El cadáver de un ingeniero, Crisógono C. T., de 30 años, fue encontrado ayer en el distrito de Ciudad Lineal en el asiento trasero de un taxi que acababa de chocar contra un árbol. La víctima estaba con la cabeza boca abajo y tenía las rodillas encima de la bandeja posterior. La policía busca al conductor del vehículo, un toxicómano con antecedentes delictivos, y a una mujer que le acompañaba. El accidente ocurrió a las cinco y media de la madrugada en la confluencia de las calles de Marqués de Corbera y del Alcalde Sainz de Baranda. Según la reconstrucción policial, la víctima fue atropellada y chocó contra el parabrisas del vehículo. Lo rompió en el acto. La fuerza del impacto hizo que subiera por encima del capó del automóvil y rompiera la luneta trasera. La víctima se quedó enganchada en el limpiaparabrisas posterior. En el parachoques delantero había restos de sangre.

El choque posterior del automóvil contra el árbol, tras un derrape, motivó que la víctima se encontrara boca abajo, con la espalda pegada al asiento trasero y la cabeza situada en el suelo del vehículo, según la Policía Municipal.
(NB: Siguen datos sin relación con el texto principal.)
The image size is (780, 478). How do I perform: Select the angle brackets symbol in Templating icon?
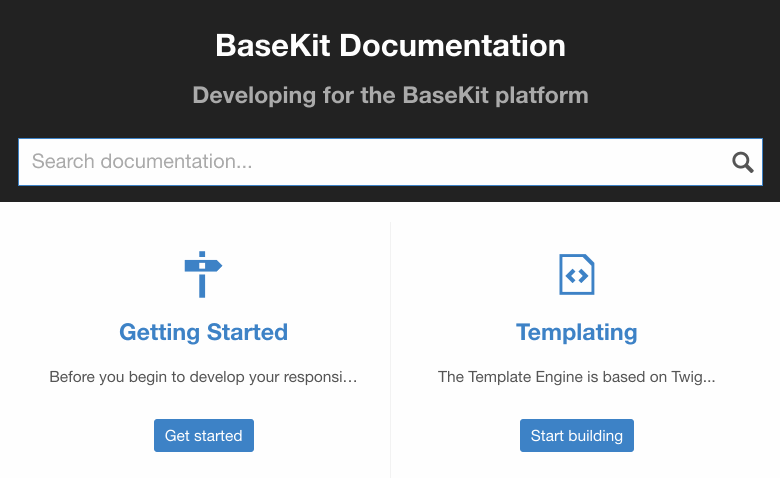click(577, 276)
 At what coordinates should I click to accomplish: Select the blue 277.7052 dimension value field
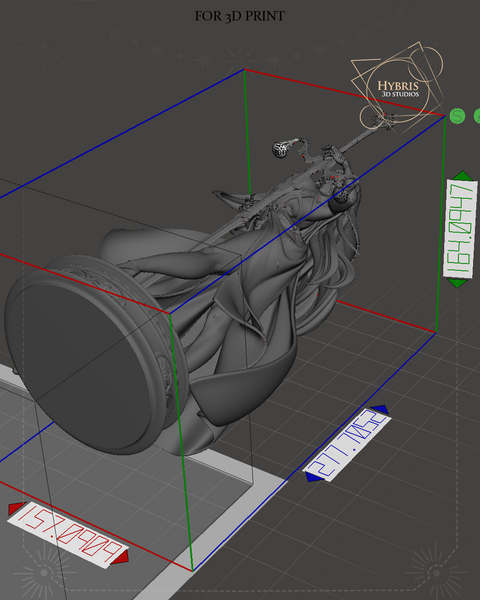[347, 443]
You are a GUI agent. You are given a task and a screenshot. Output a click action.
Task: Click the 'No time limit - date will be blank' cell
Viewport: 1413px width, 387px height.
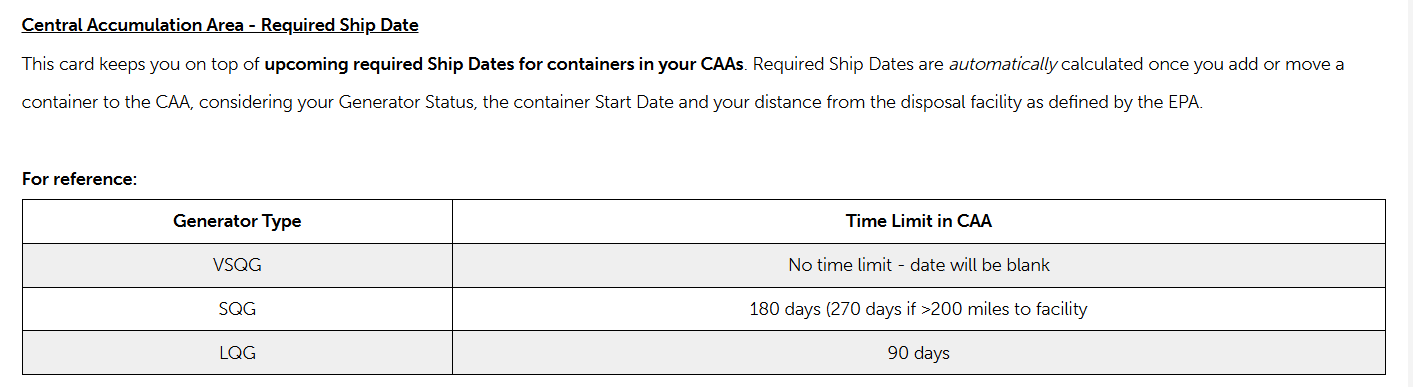(919, 265)
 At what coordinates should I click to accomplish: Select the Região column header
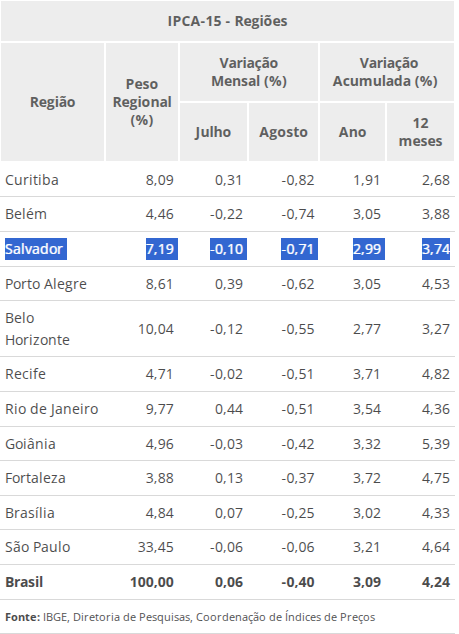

Ayer se desconocía el punto exacto en el que se produjo el atropello. La densa niebla que cubría toda la capital pudo facilitar el choque. El vehículo quedó destrozado.
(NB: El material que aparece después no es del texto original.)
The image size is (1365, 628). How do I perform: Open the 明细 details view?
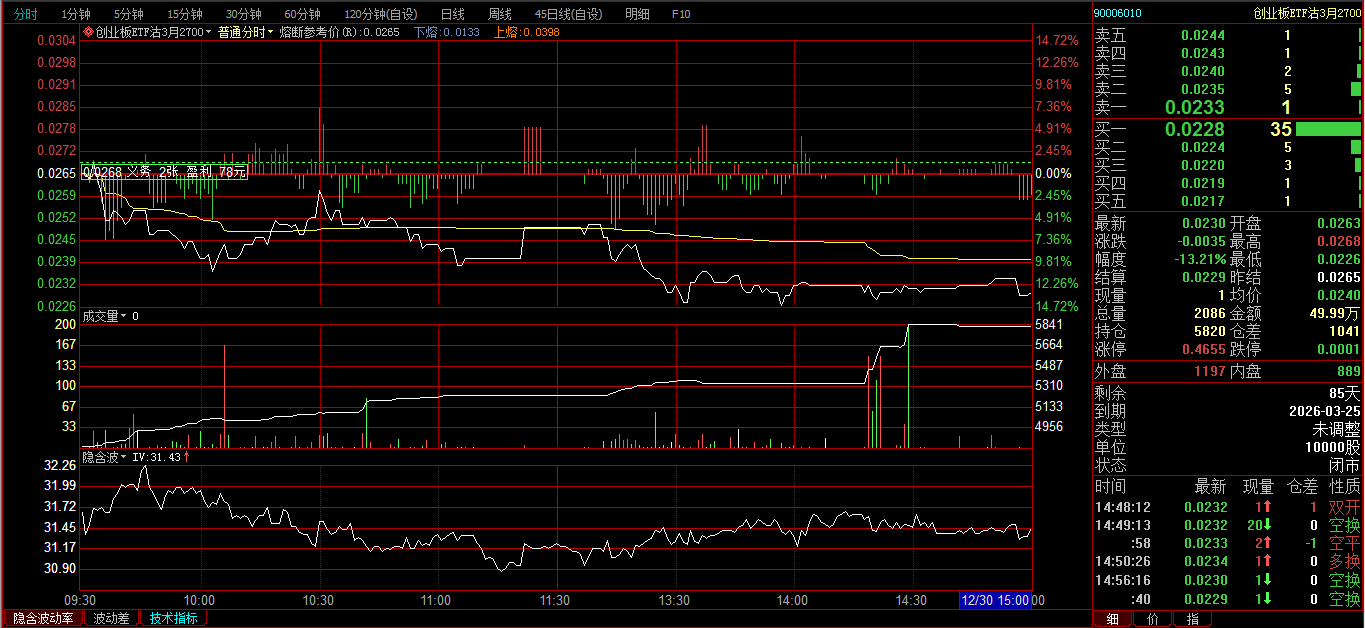tap(636, 14)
El conductor del vehículo, Juan Carlos R. V., no había sido localizado anoche. Era un asalariado del taxi que tenía antecedentes y es un consumidor habitual de estupefacientes, según la Jefatura Superior de Policía de Madrid. El dueño del taxi fue el que facilitó su identidad a la policía. La Brigada de Policía Judicial se ha hecho cargo de las investigaciones.

* Este artículo apareció en la edición impresa del sábado, 04 de diciembre de 1999.